The Grattan Institute’s study into Australia’s energy future – “No easy choices: Which way to Australia’s energy future” – canvasses seven technologies that could help deliver an 80 per cent reduction in emissions by 2050. They are wind, solar PV, solar thermal, geothermal, CCS, nuclear and bio-energy. And then there is the grid, and it’s need to be smart and play fair, and not just favour the incumbent coal and gas plants. Here is a synopsis.
Grattan says wind power could provide more than 20 per cent of Australia energy needs (it currently provides just 2 per cent) and is the only low emissions power technology that is ready for rapid scale up in a short period of time, and within the benchmark range of $100-$150/MWh. It says wind power costs may continue to fall, but at a lower rate than other technologies. It says in good wind areas in WA, costs are around $90-$130/MWh.
Grid access is a major issue for remote resources , and grid capacity is also a factor, causing some less favourable areas to be developed rather than stronger wind areas in South Australia for instance. And it is notes that community concerns have had an impact. The renewable energy target plays a critical role in its deployment. It notes Australia has is capable of substantially expanding the amount of wind power that is fed into its electricity systems – (South Australia has 22 per cent wind, one of the highest in the world) – but ultimately it will meet some sort of constraint without storage capacity. Wind can be relatively easily absorbed up to around 25 per cent of the grid, but beyond 30 per cent is uncertain.

§ **Raw data**
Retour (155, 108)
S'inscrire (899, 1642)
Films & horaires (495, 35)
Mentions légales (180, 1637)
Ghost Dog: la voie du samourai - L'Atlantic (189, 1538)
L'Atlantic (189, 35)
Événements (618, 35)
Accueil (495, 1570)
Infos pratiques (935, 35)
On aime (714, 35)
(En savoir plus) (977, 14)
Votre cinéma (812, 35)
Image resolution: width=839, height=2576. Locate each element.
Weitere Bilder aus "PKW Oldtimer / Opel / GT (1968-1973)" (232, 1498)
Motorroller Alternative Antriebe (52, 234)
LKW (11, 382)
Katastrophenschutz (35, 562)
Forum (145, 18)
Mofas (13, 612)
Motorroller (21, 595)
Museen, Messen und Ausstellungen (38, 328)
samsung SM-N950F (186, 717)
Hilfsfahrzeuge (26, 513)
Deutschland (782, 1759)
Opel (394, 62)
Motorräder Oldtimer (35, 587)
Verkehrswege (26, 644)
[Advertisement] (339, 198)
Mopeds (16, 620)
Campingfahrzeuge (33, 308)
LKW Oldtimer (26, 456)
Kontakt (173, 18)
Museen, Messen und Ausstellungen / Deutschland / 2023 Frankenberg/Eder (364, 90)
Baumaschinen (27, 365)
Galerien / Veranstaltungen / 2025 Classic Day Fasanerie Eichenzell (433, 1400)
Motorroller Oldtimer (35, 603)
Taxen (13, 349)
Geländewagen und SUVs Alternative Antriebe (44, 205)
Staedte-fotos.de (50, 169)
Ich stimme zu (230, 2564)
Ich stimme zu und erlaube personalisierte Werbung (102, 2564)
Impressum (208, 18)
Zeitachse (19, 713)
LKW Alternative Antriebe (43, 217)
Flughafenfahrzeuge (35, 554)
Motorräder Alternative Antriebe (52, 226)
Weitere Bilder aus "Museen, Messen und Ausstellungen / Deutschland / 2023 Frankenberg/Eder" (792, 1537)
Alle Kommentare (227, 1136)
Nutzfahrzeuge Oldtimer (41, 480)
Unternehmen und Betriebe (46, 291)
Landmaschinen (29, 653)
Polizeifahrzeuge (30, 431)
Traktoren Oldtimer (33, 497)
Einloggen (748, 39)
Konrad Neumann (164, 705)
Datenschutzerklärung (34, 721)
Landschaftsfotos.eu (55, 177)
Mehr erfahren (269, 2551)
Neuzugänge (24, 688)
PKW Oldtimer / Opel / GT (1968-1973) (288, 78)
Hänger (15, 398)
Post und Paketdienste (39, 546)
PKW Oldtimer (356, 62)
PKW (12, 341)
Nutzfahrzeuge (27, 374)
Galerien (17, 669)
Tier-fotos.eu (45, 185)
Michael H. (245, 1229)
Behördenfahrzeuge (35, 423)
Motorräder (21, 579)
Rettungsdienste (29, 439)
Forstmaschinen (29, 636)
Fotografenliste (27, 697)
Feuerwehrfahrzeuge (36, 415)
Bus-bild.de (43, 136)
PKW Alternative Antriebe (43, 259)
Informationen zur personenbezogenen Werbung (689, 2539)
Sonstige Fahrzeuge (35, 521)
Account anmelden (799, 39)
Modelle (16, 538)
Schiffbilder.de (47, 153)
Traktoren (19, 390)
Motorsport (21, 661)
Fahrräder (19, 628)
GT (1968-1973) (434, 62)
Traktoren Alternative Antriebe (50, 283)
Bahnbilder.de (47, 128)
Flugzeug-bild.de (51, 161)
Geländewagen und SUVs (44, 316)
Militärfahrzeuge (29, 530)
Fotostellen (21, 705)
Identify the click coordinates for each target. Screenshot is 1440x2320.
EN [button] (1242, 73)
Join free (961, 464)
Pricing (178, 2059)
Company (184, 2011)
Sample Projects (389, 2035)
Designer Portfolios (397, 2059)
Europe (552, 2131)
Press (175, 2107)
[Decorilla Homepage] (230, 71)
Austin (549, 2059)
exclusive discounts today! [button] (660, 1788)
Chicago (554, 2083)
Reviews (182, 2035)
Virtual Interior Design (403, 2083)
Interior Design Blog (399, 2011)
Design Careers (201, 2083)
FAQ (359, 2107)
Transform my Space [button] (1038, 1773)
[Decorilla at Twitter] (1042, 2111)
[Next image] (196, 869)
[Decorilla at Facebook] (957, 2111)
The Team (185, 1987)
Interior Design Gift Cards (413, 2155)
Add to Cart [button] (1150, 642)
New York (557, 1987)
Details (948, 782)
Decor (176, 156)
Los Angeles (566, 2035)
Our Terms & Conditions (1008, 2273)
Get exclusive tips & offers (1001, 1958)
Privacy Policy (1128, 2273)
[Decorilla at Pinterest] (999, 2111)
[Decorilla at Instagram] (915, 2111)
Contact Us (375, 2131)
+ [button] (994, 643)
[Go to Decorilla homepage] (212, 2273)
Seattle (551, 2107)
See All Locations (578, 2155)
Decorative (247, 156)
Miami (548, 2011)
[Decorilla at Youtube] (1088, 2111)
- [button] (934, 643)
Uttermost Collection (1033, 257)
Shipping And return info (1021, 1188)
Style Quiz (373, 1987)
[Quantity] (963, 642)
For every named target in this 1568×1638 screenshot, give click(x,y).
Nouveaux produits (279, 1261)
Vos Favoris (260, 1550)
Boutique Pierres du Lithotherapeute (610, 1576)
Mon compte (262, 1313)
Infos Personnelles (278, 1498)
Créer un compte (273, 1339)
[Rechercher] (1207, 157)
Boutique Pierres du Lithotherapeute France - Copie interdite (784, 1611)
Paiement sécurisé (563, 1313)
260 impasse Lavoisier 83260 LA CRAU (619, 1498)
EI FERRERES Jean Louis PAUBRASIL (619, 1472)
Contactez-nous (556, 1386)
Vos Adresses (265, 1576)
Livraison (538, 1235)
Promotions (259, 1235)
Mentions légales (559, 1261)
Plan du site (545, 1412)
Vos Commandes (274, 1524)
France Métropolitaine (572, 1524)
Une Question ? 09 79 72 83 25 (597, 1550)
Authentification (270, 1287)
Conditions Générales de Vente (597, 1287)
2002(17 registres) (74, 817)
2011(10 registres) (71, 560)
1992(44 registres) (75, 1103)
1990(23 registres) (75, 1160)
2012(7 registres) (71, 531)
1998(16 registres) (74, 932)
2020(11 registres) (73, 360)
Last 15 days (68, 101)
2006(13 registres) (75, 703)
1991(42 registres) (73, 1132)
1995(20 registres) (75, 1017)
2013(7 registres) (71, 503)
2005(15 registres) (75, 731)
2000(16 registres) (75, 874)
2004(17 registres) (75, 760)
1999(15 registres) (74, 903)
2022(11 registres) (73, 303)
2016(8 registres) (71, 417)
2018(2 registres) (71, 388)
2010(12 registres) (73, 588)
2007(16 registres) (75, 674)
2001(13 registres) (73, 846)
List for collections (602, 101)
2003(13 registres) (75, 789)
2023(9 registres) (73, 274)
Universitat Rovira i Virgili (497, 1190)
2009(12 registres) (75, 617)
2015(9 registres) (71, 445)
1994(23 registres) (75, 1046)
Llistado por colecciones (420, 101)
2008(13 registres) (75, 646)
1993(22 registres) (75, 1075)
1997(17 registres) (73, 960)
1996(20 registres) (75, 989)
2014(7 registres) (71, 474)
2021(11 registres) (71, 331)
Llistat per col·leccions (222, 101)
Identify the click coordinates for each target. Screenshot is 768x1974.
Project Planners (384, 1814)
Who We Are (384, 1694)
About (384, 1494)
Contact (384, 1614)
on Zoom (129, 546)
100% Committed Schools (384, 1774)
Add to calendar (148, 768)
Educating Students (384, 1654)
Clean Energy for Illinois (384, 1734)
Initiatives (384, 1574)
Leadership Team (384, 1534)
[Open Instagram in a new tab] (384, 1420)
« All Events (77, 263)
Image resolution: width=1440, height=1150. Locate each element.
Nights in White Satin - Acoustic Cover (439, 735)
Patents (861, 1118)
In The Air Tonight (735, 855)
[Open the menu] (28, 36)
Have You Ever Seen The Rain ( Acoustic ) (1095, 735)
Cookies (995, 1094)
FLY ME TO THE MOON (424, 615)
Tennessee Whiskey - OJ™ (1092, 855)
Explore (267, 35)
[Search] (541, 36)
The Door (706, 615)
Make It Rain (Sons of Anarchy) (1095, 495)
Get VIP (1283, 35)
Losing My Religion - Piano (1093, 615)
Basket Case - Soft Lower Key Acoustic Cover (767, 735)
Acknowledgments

§ **The request**
List the seven technologies that the summary of Australia's energy future names as ways to help cut emissions by 80 percent by 2050.

§ **Written solution**
wind, solar PV, solar thermal, geothermal, CCS, nuclear, bio-energy